Return is the movement of the Tao.
Yielding is the way of the Tao.
All things are born of being.
Being is born of non-being.
|Water lily on the Garavogue River, Summer 2006|
Quite often our native resistance or our initial reaction to push against situations or circumstances in life can rebound upon us and thereby frustrate us or increase further the intensity of our problems. Often going with the flow of life can be a better course of action. That is the meaning of the line "Yielding is the way of the Tao."

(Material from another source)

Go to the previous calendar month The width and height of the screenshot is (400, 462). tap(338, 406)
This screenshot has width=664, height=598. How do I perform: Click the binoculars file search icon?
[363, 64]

Being and its contrary non-being are often widely discussed categories in both traditional Eastern and Western philosophies. The Pre-Socratic philosopher Parmenides maintained that being implies immutability, actual existence in itself or in its essence. Non-being, he declares, refers to non-existence. However, the contrast between being and non-being has been interpreted in different ways over the course of the centuries. For example, Plato believed that being refers to the immutable world of ideas (= forms), while non-being is unformed matter; and these two are paradoxically united to compose or constitute the transient world of becoming. If we turn to Hindu belief/philosophy, we find that it equates being with the enduring reality of Brahman, and non-being with the illusory unreality of the manifested universe or so-called real world of experiences. Turning to Mahayana Buddhism we find written in the Nirvana Sutra: "The Buddha nature neither exists nor does not exist/both exists and does not exist/...being and nothing combined/This is what is called the middle path." For Hegel, being and non-being are two opposing, completely indeterminate logical and also ontological categories which, however, are integrated into a third category of becoming at a higher and determinate level. For Heidegger, being and non-being are no longer indeterminate categories, and non-being is, in fact, instrumental and necessary for our grasp of the meaning of being.